> [Your instructions]:
Please present every line of the material below as a Markdown table, skipping blank lines, with a row number in a column headed "Row" and the line itself in a column headed "Line".
## BEGIN Stored rows
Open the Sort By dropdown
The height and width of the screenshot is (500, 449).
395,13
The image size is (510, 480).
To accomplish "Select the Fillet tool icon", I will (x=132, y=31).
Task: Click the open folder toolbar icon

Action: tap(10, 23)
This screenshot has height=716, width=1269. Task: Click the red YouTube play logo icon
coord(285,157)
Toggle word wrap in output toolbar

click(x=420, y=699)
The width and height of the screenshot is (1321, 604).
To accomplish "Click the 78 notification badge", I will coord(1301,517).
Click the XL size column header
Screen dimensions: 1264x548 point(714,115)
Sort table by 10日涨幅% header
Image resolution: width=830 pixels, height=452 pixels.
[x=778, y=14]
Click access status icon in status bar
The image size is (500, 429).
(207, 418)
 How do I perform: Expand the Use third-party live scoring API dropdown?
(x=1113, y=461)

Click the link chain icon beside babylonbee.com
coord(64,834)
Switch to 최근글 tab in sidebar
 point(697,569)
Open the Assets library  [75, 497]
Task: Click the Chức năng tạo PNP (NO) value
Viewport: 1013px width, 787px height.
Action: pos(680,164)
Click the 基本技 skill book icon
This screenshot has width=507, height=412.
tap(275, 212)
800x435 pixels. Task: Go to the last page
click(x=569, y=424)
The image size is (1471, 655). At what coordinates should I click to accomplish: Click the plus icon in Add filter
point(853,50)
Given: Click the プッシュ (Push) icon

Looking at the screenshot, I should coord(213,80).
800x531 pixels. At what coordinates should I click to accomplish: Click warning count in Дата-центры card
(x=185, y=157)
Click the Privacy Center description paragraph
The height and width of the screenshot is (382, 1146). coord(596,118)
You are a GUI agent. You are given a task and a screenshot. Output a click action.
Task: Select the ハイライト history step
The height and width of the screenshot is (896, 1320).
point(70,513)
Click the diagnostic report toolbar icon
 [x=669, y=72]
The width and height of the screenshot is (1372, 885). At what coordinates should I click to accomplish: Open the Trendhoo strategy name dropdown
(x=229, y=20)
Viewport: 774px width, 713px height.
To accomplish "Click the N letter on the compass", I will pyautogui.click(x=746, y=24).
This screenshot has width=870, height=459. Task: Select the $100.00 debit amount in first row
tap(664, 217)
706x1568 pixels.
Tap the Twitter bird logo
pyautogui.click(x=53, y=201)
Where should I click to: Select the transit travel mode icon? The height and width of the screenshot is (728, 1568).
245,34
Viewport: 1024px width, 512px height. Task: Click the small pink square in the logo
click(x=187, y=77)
## END Stored rows
> [Result for this task]:
| Row | Line |
|---|---|
| 1 | Open the Sort By dropdown |
| 2 | The height and width of the screenshot is (500, 449). |
| 3 | 395,13 |
| 4 | The image size is (510, 480). |
| 5 | To accomplish "Select the Fillet tool icon", I will (x=132, y=31). |
| 6 | Task: Click the open folder toolbar icon |
| 7 | Action: tap(10, 23) |
| 8 | This screenshot has height=716, width=1269. Task: Click the red YouTube play logo icon |
| 9 | coord(285,157) |
| 10 | Toggle word wrap in output toolbar |
| 11 | click(x=420, y=699) |
| 12 | The width and height of the screenshot is (1321, 604). |
| 13 | To accomplish "Click the 78 notification badge", I will coord(1301,517). |
| 14 | Click the XL size column header |
| 15 | Screen dimensions: 1264x548 point(714,115) |
| 16 | Sort table by 10日涨幅% header |
| 17 | Image resolution: width=830 pixels, height=452 pixels. |
| 18 | [x=778, y=14] |
| 19 | Click access status icon in status bar |
| 20 | The image size is (500, 429). |
| 21 | (207, 418) |
| 22 |  How do I perform: Expand the Use third-party live scoring API dropdown? |
| 23 | (x=1113, y=461) |
| 24 | Click the link chain icon beside babylonbee.com |
| 25 | coord(64,834) |
| 26 | Switch to 최근글 tab in sidebar |
| 27 |  point(697,569) |
| 28 | Open the Assets library  [75, 497] |
| 29 | Task: Click the Chức năng tạo PNP (NO) value |
| 30 | Viewport: 1013px width, 787px height. |
| 31 | Action: pos(680,164) |
| 32 | Click the 基本技 skill book icon |
| 33 | This screenshot has width=507, height=412. |
| 34 | tap(275, 212) |
| 35 | 800x435 pixels. Task: Go to the last page |
| 36 | click(x=569, y=424) |
| 37 | The image size is (1471, 655). At what coordinates should I click to accomplish: Click the plus icon in Add filter |
| 38 | point(853,50) |
| 39 | Given: Click the プッシュ (Push) icon |
| 40 | Looking at the screenshot, I should coord(213,80). |
| 41 | 800x531 pixels. At what coordinates should I click to accomplish: Click warning count in Дата-центры card |
| 42 | (x=185, y=157) |
| 43 | Click the Privacy Center description paragraph |
| 44 | The height and width of the screenshot is (382, 1146). coord(596,118) |
| 45 | You are a GUI agent. You are given a task and a screenshot. Output a click action. |
| 46 | Task: Select the ハイライト history step |
| 47 | The height and width of the screenshot is (896, 1320). |
| 48 | point(70,513) |
| 49 | Click the diagnostic report toolbar icon |
| 50 |  [x=669, y=72] |
| 51 | The width and height of the screenshot is (1372, 885). At what coordinates should I click to accomplish: Open the Trendhoo strategy name dropdown |
| 52 | (x=229, y=20) |
| 53 | Viewport: 774px width, 713px height. |
| 54 | To accomplish "Click the N letter on the compass", I will pyautogui.click(x=746, y=24). |
| 55 | This screenshot has width=870, height=459. Task: Select the $100.00 debit amount in first row |
| 56 | tap(664, 217) |
| 57 | 706x1568 pixels. |
| 58 | Tap the Twitter bird logo |
| 59 | pyautogui.click(x=53, y=201) |
| 60 | Where should I click to: Select the transit travel mode icon? The height and width of the screenshot is (728, 1568). |
| 61 | 245,34 |
| 62 | Viewport: 1024px width, 512px height. Task: Click the small pink square in the logo |
| 63 | click(x=187, y=77) |